**INSTRUCTIONS TO FOLLOW:** Print exactly the lines from the one containing "Open the hamburger menu at top right" through the last line of the records below, both included, and nothing else; omit any pictures.

------

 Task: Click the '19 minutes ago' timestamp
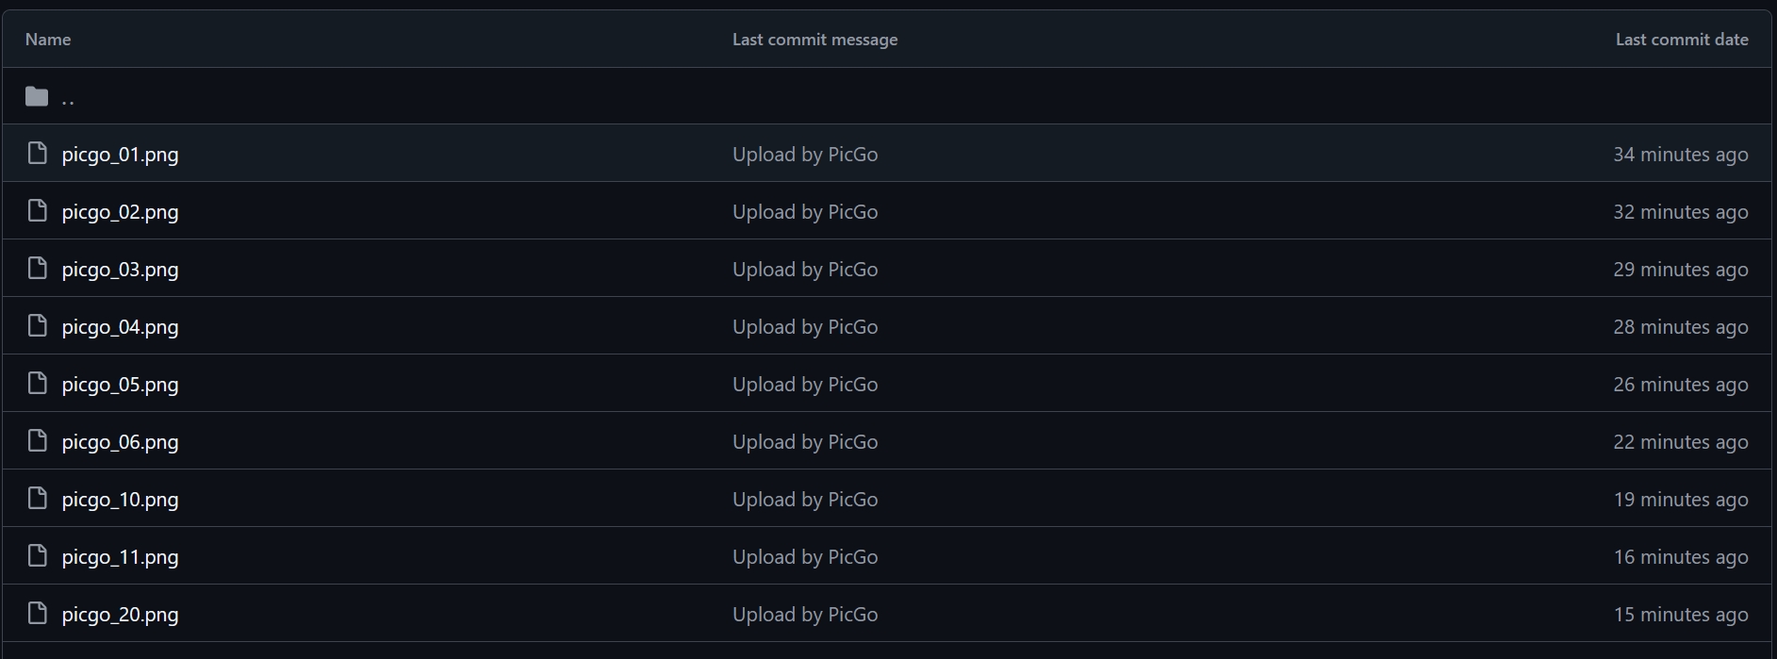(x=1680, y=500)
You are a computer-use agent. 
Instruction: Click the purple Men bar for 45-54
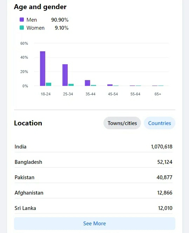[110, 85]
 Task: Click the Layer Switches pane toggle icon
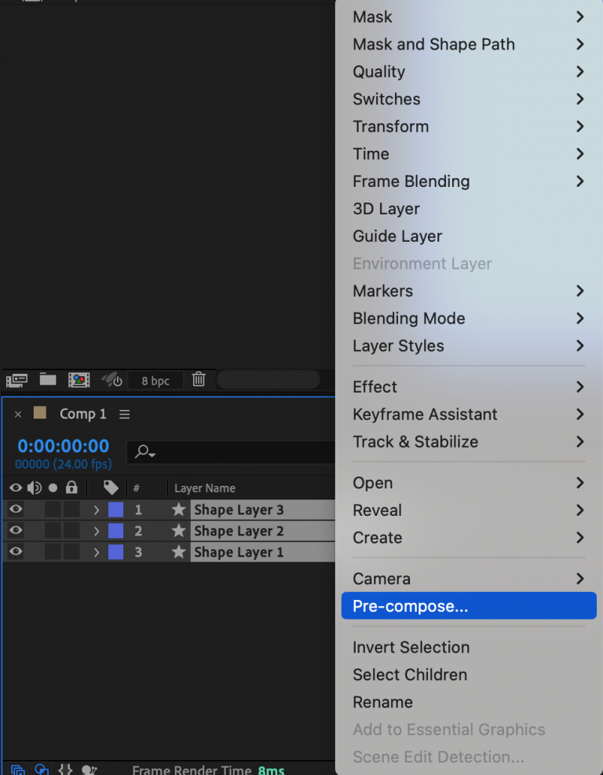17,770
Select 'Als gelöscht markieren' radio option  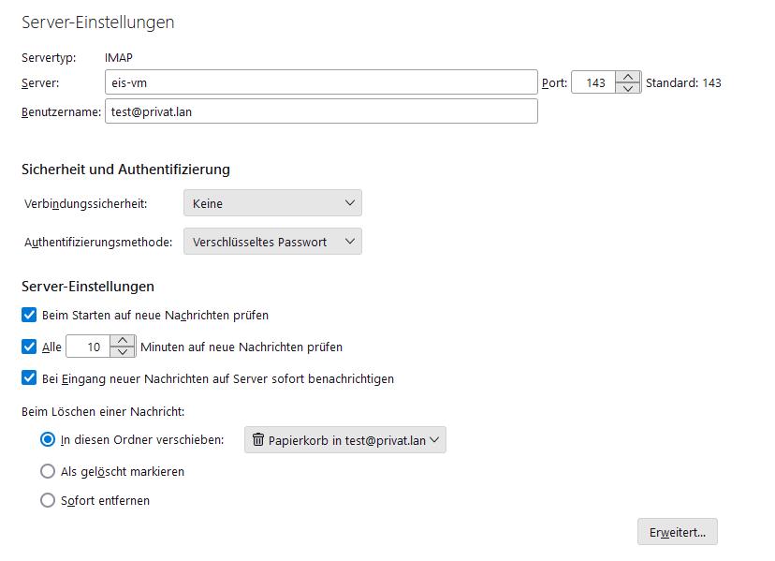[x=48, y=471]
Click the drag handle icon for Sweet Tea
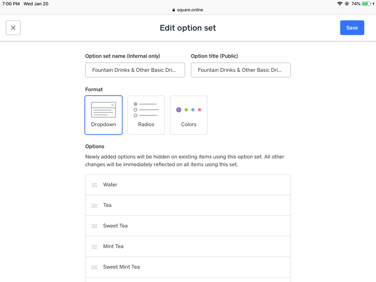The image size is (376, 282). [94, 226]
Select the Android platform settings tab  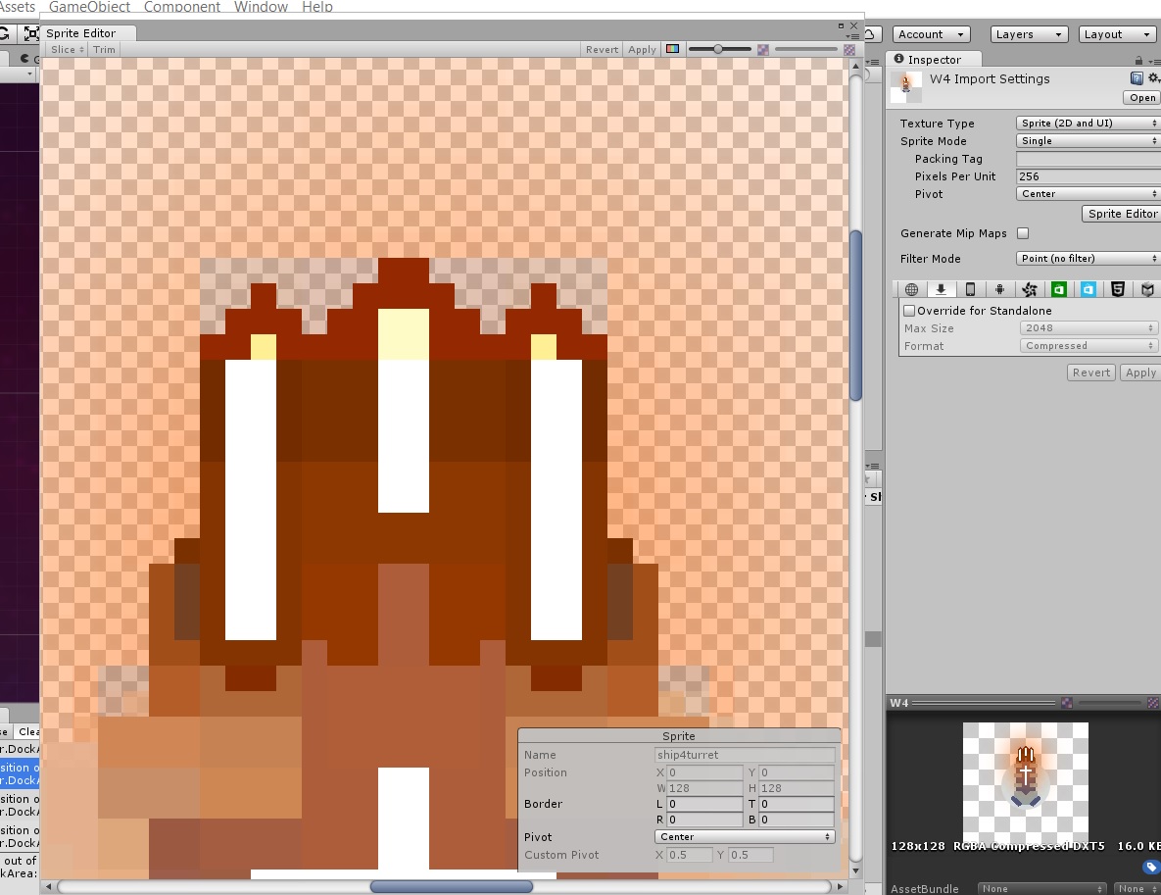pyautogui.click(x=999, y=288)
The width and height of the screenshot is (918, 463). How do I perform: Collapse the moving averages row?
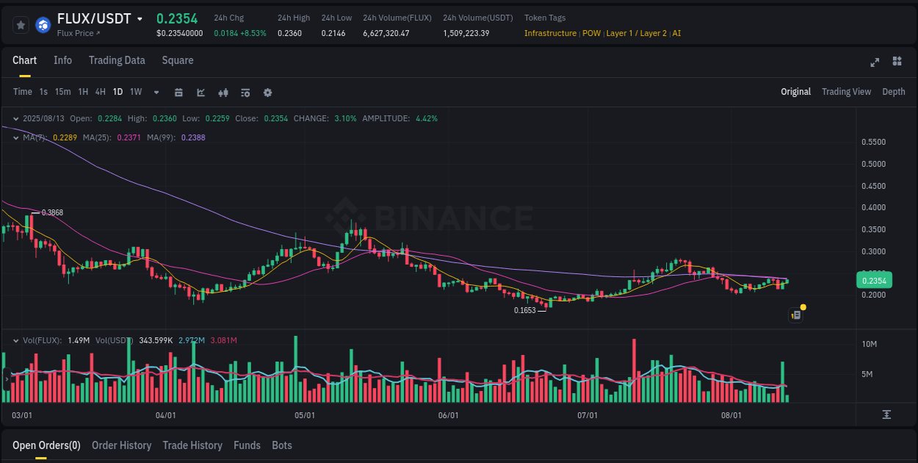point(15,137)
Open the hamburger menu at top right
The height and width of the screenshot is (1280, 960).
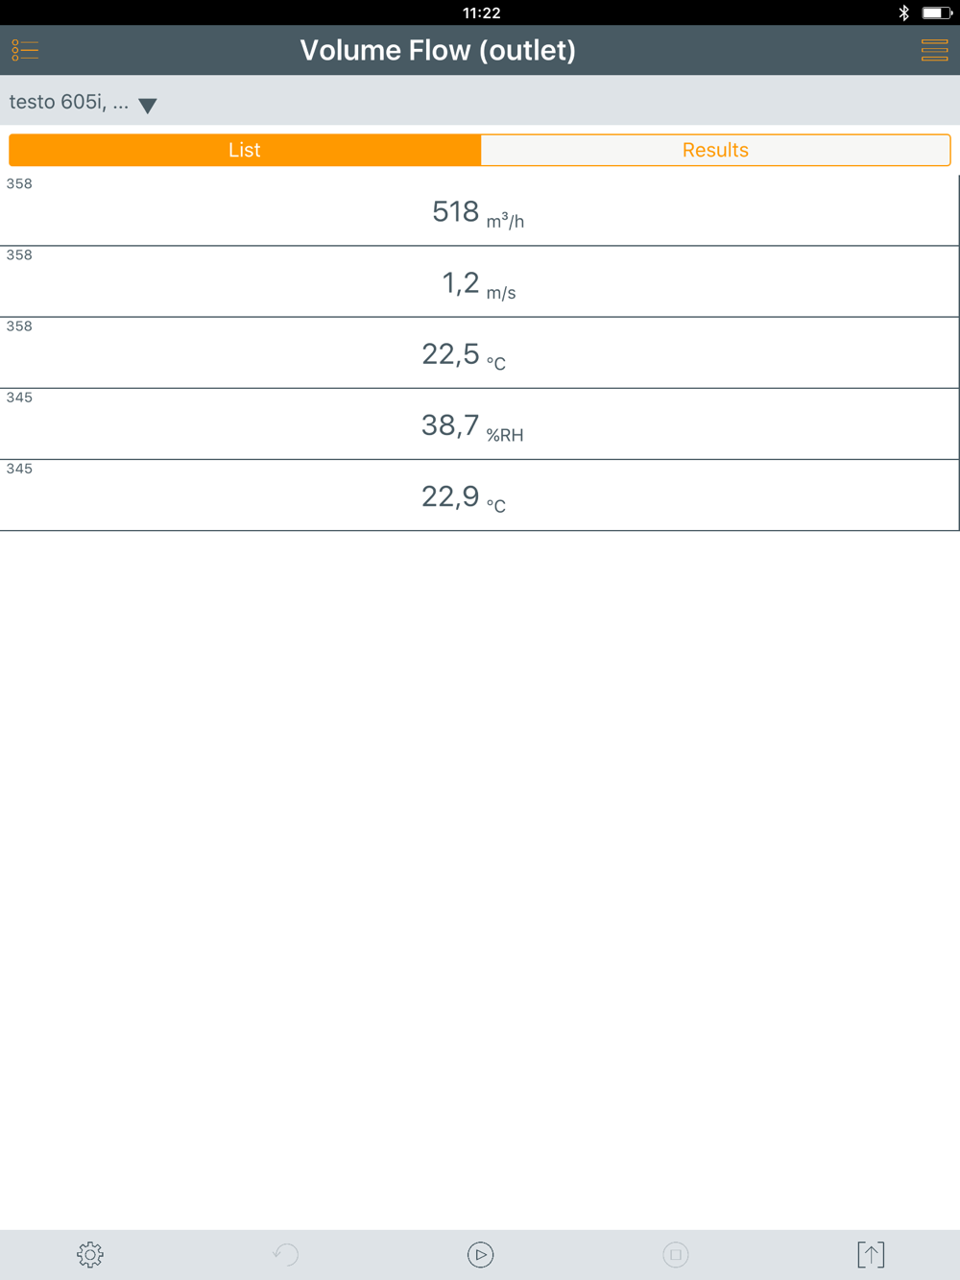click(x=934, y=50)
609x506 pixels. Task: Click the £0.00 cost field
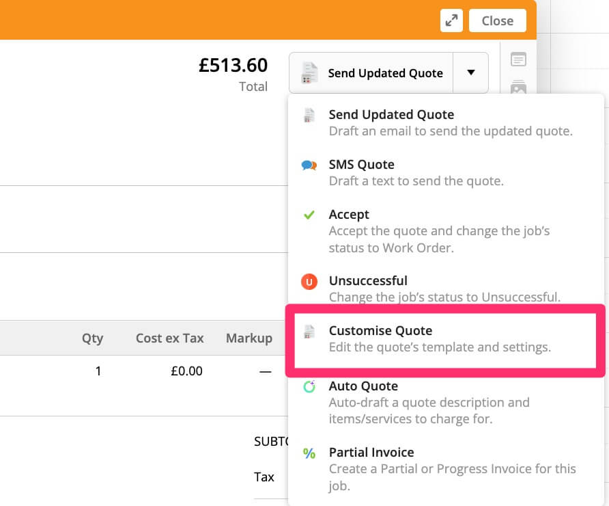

------

**SOLUTION FOR THIS EXERCISE:**
Open the hamburger menu at top right
The height and width of the screenshot is (1280, 960).
click(x=934, y=50)
609x506 pixels. Task: Click the £0.00 cost field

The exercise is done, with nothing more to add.